◆ **Your task**
Copy all of the entries below word for word, with nothing changed.

◆ **Entries shown**
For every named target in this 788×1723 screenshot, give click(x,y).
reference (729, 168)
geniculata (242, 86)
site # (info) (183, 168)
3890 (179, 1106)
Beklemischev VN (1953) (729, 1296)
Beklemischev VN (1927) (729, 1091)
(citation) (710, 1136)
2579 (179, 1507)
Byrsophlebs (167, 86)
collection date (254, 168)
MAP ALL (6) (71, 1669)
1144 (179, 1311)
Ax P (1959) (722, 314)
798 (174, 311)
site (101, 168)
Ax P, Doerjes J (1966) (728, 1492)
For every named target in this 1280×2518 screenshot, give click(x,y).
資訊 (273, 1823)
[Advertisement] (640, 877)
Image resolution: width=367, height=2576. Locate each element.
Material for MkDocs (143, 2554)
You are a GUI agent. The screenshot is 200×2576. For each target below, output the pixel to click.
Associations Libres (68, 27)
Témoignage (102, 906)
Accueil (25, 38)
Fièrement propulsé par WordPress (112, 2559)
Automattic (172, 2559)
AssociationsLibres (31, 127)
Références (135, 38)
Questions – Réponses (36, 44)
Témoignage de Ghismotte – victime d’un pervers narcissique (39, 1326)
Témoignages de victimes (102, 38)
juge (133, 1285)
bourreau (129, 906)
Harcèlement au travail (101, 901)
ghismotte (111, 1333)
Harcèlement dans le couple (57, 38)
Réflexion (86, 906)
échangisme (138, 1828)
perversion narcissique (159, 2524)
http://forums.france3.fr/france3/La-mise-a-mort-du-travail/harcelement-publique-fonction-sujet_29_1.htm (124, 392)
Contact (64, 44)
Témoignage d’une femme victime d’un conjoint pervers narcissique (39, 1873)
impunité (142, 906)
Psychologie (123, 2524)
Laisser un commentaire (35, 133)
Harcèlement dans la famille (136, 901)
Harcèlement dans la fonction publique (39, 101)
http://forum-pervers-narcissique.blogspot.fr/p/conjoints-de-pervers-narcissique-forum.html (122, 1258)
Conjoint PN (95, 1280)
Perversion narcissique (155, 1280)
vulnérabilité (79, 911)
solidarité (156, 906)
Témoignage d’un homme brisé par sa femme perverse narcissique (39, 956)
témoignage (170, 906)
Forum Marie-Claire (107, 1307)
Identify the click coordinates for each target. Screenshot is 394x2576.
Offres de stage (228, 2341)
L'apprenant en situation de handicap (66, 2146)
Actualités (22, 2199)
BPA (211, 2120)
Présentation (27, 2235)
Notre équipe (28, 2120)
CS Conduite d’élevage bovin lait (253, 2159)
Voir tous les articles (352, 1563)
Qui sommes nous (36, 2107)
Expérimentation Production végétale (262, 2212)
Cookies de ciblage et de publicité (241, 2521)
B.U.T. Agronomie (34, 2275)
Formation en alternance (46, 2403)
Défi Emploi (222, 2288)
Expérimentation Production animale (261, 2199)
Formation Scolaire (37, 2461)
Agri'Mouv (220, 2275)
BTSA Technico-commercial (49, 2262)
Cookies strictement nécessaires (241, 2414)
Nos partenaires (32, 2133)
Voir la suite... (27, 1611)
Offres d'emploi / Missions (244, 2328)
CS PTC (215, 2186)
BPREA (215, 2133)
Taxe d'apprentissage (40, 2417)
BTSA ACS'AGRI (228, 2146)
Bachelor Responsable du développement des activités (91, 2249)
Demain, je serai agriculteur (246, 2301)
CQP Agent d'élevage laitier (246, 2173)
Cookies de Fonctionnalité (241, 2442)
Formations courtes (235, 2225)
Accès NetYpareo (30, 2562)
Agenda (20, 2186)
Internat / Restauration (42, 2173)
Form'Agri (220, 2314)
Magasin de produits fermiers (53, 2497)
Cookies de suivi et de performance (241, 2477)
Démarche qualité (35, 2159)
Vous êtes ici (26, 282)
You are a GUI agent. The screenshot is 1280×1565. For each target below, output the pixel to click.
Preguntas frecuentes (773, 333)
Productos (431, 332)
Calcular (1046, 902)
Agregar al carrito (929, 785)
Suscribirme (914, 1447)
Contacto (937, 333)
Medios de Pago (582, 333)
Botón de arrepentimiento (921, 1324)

◆ **Exercise answer**
For every named target in this 788×1723 screenshot, give click(x,y).
reference (729, 168)
geniculata (242, 86)
site # (info) (183, 168)
3890 (179, 1106)
Beklemischev VN (1953) (729, 1296)
Beklemischev VN (1927) (729, 1091)
(citation) (710, 1136)
2579 (179, 1507)
Byrsophlebs (167, 86)
collection date (254, 168)
MAP ALL (6) (71, 1669)
1144 (179, 1311)
Ax P (1959) (722, 314)
798 (174, 311)
site (101, 168)
Ax P, Doerjes J (1966) (728, 1492)
For every named target in this 1280×2518 screenshot, give click(x,y).
資訊 (273, 1823)
[Advertisement] (640, 877)
Image resolution: width=367, height=2576. Locate each element.
Material for MkDocs (143, 2554)
You are a GUI agent. The screenshot is 200×2576. For each target below, output the pixel to click.
Associations Libres (68, 27)
Témoignage (102, 906)
Accueil (25, 38)
Fièrement propulsé par WordPress (112, 2559)
Automattic (172, 2559)
AssociationsLibres (31, 127)
Références (135, 38)
Questions – Réponses (36, 44)
Témoignage de Ghismotte – victime d’un pervers narcissique (39, 1326)
Témoignages de victimes (102, 38)
juge (133, 1285)
bourreau (129, 906)
Harcèlement au travail (101, 901)
ghismotte (111, 1333)
Harcèlement dans le couple (57, 38)
Réflexion (86, 906)
échangisme (138, 1828)
perversion narcissique (159, 2524)
http://forums.france3.fr/france3/La-mise-a-mort-du-travail/harcelement-publique-fonction-sujet_29_1.htm (124, 392)
Contact (64, 44)
Témoignage d’une femme victime d’un conjoint pervers narcissique (39, 1873)
impunité (142, 906)
Psychologie (123, 2524)
Laisser un commentaire (35, 133)
Harcèlement dans la famille (136, 901)
Harcèlement dans la fonction publique (39, 101)
http://forum-pervers-narcissique.blogspot.fr/p/conjoints-de-pervers-narcissique-forum.html (122, 1258)
Conjoint PN (95, 1280)
Perversion narcissique (155, 1280)
vulnérabilité (79, 911)
solidarité (156, 906)
Témoignage d’un homme brisé par sa femme perverse narcissique (39, 956)
témoignage (170, 906)
Forum Marie-Claire (107, 1307)
Identify the click coordinates for each target. Screenshot is 394x2576.
Offres de stage (228, 2341)
L'apprenant en situation de handicap (66, 2146)
Actualités (22, 2199)
BPA (211, 2120)
Présentation (27, 2235)
Notre équipe (28, 2120)
CS Conduite d’élevage bovin lait (253, 2159)
Voir tous les articles (352, 1563)
Qui sommes nous (36, 2107)
Expérimentation Production végétale (262, 2212)
Cookies de ciblage et de publicité (241, 2521)
B.U.T. Agronomie (34, 2275)
Formation en alternance (46, 2403)
Défi Emploi (222, 2288)
Expérimentation Production animale (261, 2199)
Formation Scolaire (37, 2461)
Agri'Mouv (220, 2275)
BTSA Technico-commercial (49, 2262)
Cookies strictement nécessaires (241, 2414)
Nos partenaires (32, 2133)
Voir la suite... (27, 1611)
Offres d'emploi / Missions (244, 2328)
CS PTC (215, 2186)
BPREA (215, 2133)
Taxe d'apprentissage (40, 2417)
BTSA ACS'AGRI (228, 2146)
Bachelor Responsable du développement des activités (91, 2249)
Demain, je serai agriculteur (246, 2301)
CQP Agent d'élevage laitier (246, 2173)
Cookies de Fonctionnalité (241, 2442)
Formations courtes (235, 2225)
Accès NetYpareo (30, 2562)
Agenda (20, 2186)
Internat / Restauration (42, 2173)
Form'Agri (220, 2314)
Magasin de produits fermiers (53, 2497)
Cookies de suivi et de performance (241, 2477)
Démarche qualité (35, 2159)
Vous êtes ici (26, 282)
You are a GUI agent. The screenshot is 1280×1565. For each target below, output the pixel to click.
Preguntas frecuentes (773, 333)
Productos (431, 332)
Calcular (1046, 902)
Agregar al carrito (929, 785)
Suscribirme (914, 1447)
Contacto (937, 333)
Medios de Pago (582, 333)
Botón de arrepentimiento (921, 1324)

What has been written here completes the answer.